Here is what a wrongful death and personal injury law firm has to say about the Remington trigger; I include this link to round out coverage of the subject. As you may suppose, what it says is not positive, but careful reading between the lines may suggest, to the gun-savvy, something about the true nature of the controversy.
I have an older 700 with the bolt lock that I am going to send in, simply because I am telling other people to do so. Its operation appears to be all correct, but I cannot expect others to take my advice if I do not take it myself. I haven't had any trouble with this rifle, but that may be due to foresight. When I bought it used, I found it was pretty well gummed up with congealed oil, so I rinsed that out before I tried to use the rifle. The pull weight, when I got it, was set at about 3 1/2 pounds, not unreasonable for the design, possibly the way it left the factory, and the sear engagement screw was untouched under its factory seal. Of course, grime or gunk, and unreasonable trigger settings, will contribute very much to unsafety, on this or any rifle.

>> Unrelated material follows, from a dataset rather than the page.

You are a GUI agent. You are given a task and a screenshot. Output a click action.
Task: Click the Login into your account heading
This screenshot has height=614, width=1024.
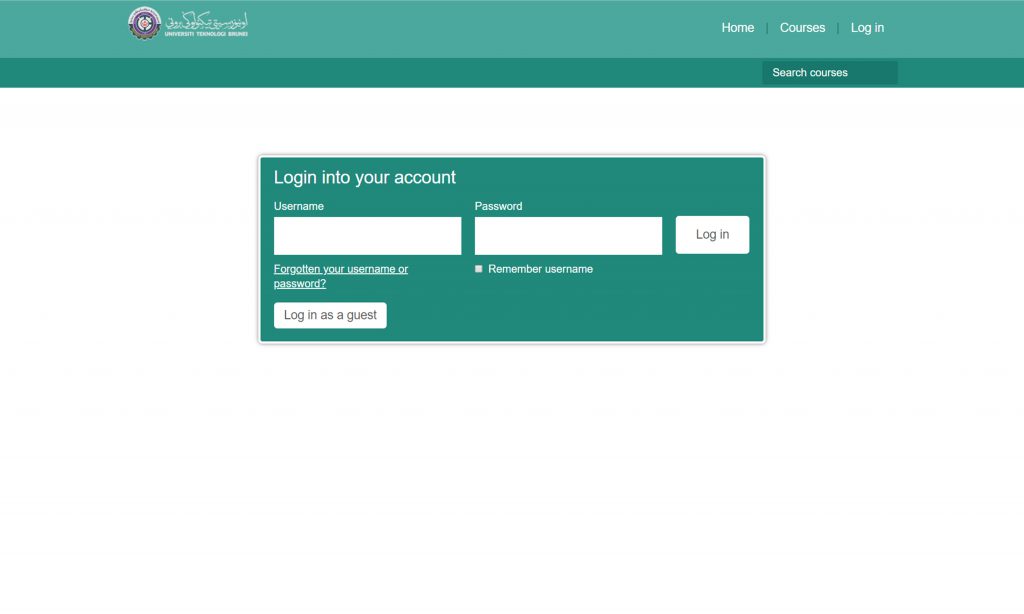[x=365, y=178]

It may be that there are Remington 700's out there that have triggers that were never quite right in the first place, even among those made after the 1975 revision of specifications, and the 1982 elimination of the bolt lock, for no manufacturing process is error free, but the last line of defense, in rifle safety, is the thoughtful and well informed rifleman.
A quick field check you can do on any 700, old or new, is as follows. Gun UNLOADED and pointed in a SAFE DIRECTION, gun cocked and safety on, move the safety halfway between Safe and Fire. Pull the trigger. Take your finger off the trigger and move the safety to Fire. The striker should not fall. If it does, do not fire the gun, or load it, until it is professionally repaired. I repeat this check a few times before each outing.
Beginning in 2007, Remington began shipping the 700 with a new trigger mechanism called the "X-Mark" and in 2009 the X-Mark gained an external adjustment screw for pull weight, on its trigger face; the 2007 version had all the screws inside the gun, like the previous model. I have no experience with this trigger unit myself and am trying to sort out how this change is working out for people. If you have some firsthand input on the subject, please leave it in the comment box.
So In Summary...
The Remington 700 reminds me a little bit of the Jaguar automobile. They do not look the same, and they only occasionally sound the same, but with either one there is the feeling that here is a high performance machine with some maintenance related peculiarities. The 700 has the particular virtue of wanting to shoot straight. It is ordinarily a good shooter right out of the box and with tuning it can be phenomenal. Its vices are few in number and easily dealt with once you know what they involve.
If that doesn't seem persuasive to you, that's fine. Some situations, and some people's preferences, are better served by designs where toughness and endurance were the main criteria. (A Dodge 4x4 serves better for some trips than a Jaguar.) But, if you ask around, trying to find out which rifles never give any trouble, the answer, you will find, is "None of 'em!"